Rivista Anarchica Online

Il dovere di non stare zitti
di Elena Petrassi

Chi è stato a Lisbona conosce il fascino di quella città, quella luce particolare che la illumina il mattino, i vicoli del vecchio quartiere dell'Alfama arroccato su una collina, l'odore dell'oceano portato dal vento, i sapori forti della cucina portoghese e quella patina che il tempo deposita su ogni cosa rendendo la città e l'intero Portogallo luoghi fuori dal tempo. Ci sono stata una volta sola, qualche anno fa, per circa una settimana. Ricordo di avere camminato a lungo per i vicoli dell'Alfama fermandomi a guardare le donne che abbrustolivano pesce e peperoni su piccole graticole poste sulla soglia delle case. Ho attraversato tutta la città seduta su uno di quei tram stretti e colorati che sembrano dovere finire contro la case a ogni curva, ho seguito le orme di Pessoa, lo scrittore, per le strade della Baixa, dello Chiado, del Rossio e mescolata agli odori di oceano e cibo, ho respirato quella «saudade» che in quella terra è più forte che in ogni altro luogo. È vero, è facile lasciarsi suggestionare dalle proprie letture, avere delle aspettative quando si visita un luogo in cui non si è mai stati e poi, a causa di queste aspettative, vedere solo quello che conferma quel che noi già sappiamo.
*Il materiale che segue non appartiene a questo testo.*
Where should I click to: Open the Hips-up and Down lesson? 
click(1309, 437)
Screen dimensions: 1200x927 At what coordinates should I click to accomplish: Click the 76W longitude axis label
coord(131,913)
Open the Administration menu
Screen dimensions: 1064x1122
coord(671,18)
Facile cadere in questo inganno quando si viaggia per il Portogallo e si incontrano gitani che viaggiano su carretti di legno coperti da un telo e trainati da un asino. Facile sentirsi a casa quando si incontrano vecchi con il viso così rugoso e bruciato dal sole da sembrare scolpito nel legno, vestiti di nero, con la maglia pesante anche d'estate e giovani che ti guardano apertamente con curiosità e bambini che ti corrono incontro per la strada: sembra di essere nel Sud dell'Italia. Così come girando per la città vecchia di Oporto ci si aspetta di essere finiti indietro nel tempo di almeno cinquant'anni se non di più. O come quando si passa di fronte a quelle che sembrano porte di casa e sono ingressi di locande, non hanno vetrine né insegne. O come, entrando nella biblioteca dell'Università di Coimbra, si respirano tutti insieme gli odori dei legni pregiati di cui sono fatte le librerie e l'odore di libri antichi, mentre gli occhi si abituano un poco alla volta alla luce soffusa che entra da alti lucernari aumentando la suggestione di un altro luogo fuori dal tempo. E ancora, seduta su una scogliera con l'oceano di fronte e l'intero continente alle spalle non potevo non sentirmi così, lontana da tutto, in Europa ma allo stesso tempo altrove.
Tutte queste sensazioni accumulate in quel lontano viaggio le ho ritrovate leggendo l'ultimo romanzo di Antonio Tabucchi, Sostiene Pereira (Feltrinelli 1994, L. 27.000).
Pereira è un giornalista di mezza età, grasso e sofferente di cuore, vedovo. Ha lavorato per trent'anni come cronista in un quotidiano. Ormai alle soglie delle vecchiaia si ritrova a curare le pagine culturali di un quotidiano del pomeriggio. O meglio, più che curarle le scrive per intero dato che pubblica traduzioni di racconti dell'Ottocento francese e tiene anche una rubrica intitolata «Ricorrenze» nella quale puntualmente ricorda la morte di scrittori famosi a partire da Luigi Pirandello. «Era il venticinque di luglio del millenovecentotrentotto, Lisbona scintillava nell'azzurro di una brezza atlantica, sostiene Pereira».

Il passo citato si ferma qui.